I can reduce a dissertation
to a syllable or two,
wrap up a constipated message
in a word that hits home true.

My master's speeches you'll forget
before you've finished clapping
but mine go on -
some say too long -
and never lose their grip.

Give me a closely argued script
and some syllables to fill,
I'll give you back a winning phrase
to move in for the kill.

When my haiku hit the campaign trails
I'm the Kikaku* of Tooting,
I'm the Manifesto Masefield of my day,
The Ezra Pound of policy,
a Spenserian of speeches
and a Browning who will storm a budget day.

I write villanelles on voting
and tetrameters to trumpet
every turning of the tortuous
political, backstabbing working day.
..........................................
*A protege of Basho.
..........................................

Like my poem of a couple of days ago, I've based this on a person known to me, though on this occasion, only briefly. I met him at a conference and during a lunch time chat he confided that he had worked for a time as a writer of sound bites. He seemed to consider that his "bites" were politically more important than "the big man's" speeches. Maybe he was right. I have for long toyed with the idea of writing about him, but there was a problem: Carol Ann Duffy has a poem I much admire about the man who writes the headlines for a newspaper. The similarity is unmissable, I thought I would not be able to avoid stealing from her. Nor - I think - have I. For those who might be interested, "Poet for our Times" can be read here. I don't mind you reading it now, but I sure wasn't going to follow it!

12 comments:

The Elephant's Child said...

I did indeed think of political scriptwriters. Unseen, but heard. Sometimes too often.
The link reminded me of the story I was taught at university was the dullest ever to be printed. 'Small earthquake in Chile. Not many dead.'

jabblog said...

You answered the question I was pondering - the sound bite people really do think their words more important!!
Thank you for linking to Carol Ann Duffy:-)

David Cranmer said...

"... wrap up a constipated message." Loved that line, Dave. And the whole piece.

Mary said...

I wouldn't doubt that often the 'soundbytes' are remembered longer than so much of what is said BY any given politician!

Kat Mortensen said...

I should think coming from "Tooting" would considerably diminish the ability to take the fellow seriously, but then, I am an outsider.

Ygraine said...

I find the 'bites' always outlive the 'big speech' in the memory of an observer like me - but maybe that's because I tend to become bored too easily by unnessary words!!

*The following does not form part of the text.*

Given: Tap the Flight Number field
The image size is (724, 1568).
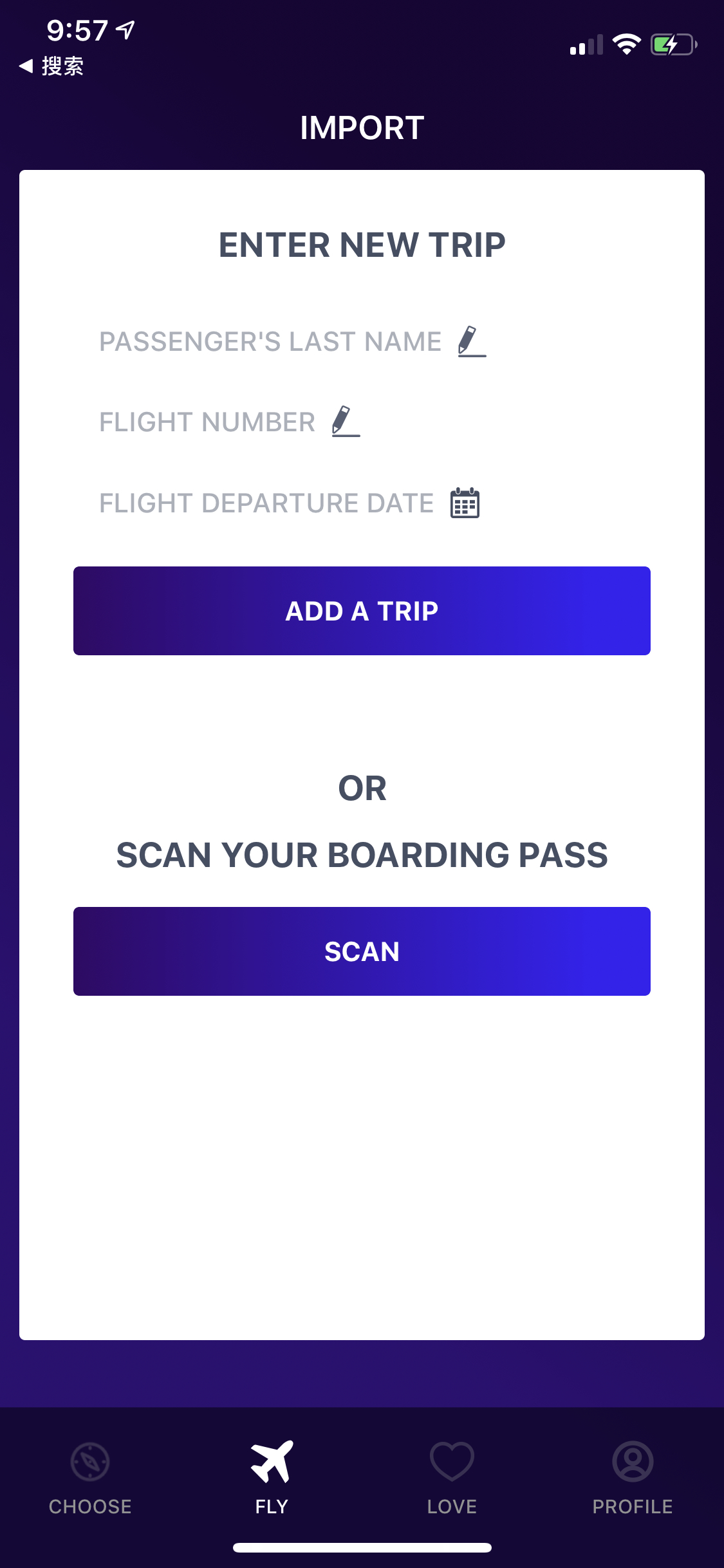Looking at the screenshot, I should point(230,422).

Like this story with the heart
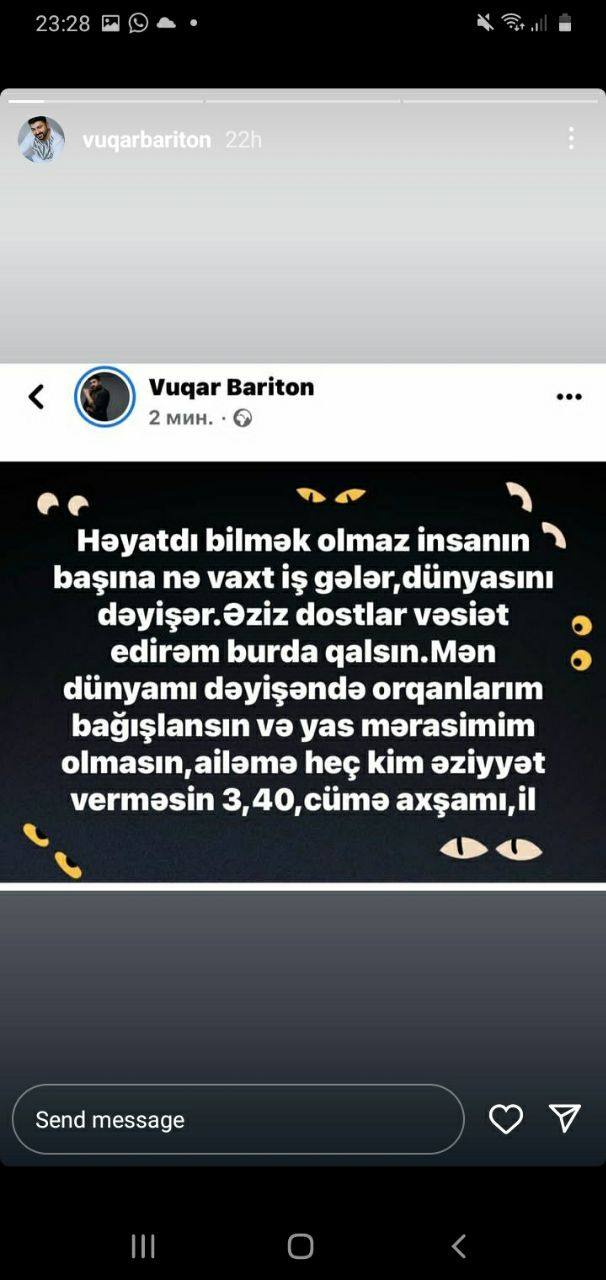[505, 1119]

Tommaso Gervasutti said...

Sheer delight reading this Dave. The title matches perfectly the poem with its sparkling boldness, aggressiveness and determination.

Windsmoke. said...

Most enjoyable indeed :-).

Brian Miller said...

ha what an interesting job...thinking of the words that people will remember...nice write yourself man

Hannah Stephenson said...

Being concise and precise is indeed a talent (the ability to reduce a dissertation to syllables--how refreshing!).

JeannetteLS said...

Enjoyed both poems, both for their own words and for what they say...

It DOES make me think of people who must write speeches for Presidents and Kings... pithy somethings to take away from EVERY occasion. Not a job I would ever want, which is just as well because I would stink at it!

I, too, am most drawn to the couplet with "wrap up a constipated message."

Dave King said...

The Elephant's Child
I saw (quoted) once: "Seven bodies rescued."

jabblog
I rather think his sound bite writing was not his main function, but I'm sure he thought it was!

David
Thanks. Good to know these things.

Mary
Yes, I'm sure that's true.

Kat
Well, I came from the next Borough, and I'm sure you are right!

Ygraine
I'm sure that's why they've become so popular with (necessary for?) politicians. Very few speeches are fodder for the mind these days, i find.

Tommaso
Thank you so much. this is very reassuring to hear.

Windsmoke
Thanks. Much appreciated.

Brian
Yup, I would probably have enjoyed a job like that - why didn't I think of it early enough? )Well, I didn't think of it at all. You did!)

Hannah
Yes, I'd love to be able to do that! (I still recall the horror of precis writing at school, though!) Do you know, I think I might be going off the idea...

Jeanette
Thanks for this. I was happy there for a moment, but I'm more realistic again, now.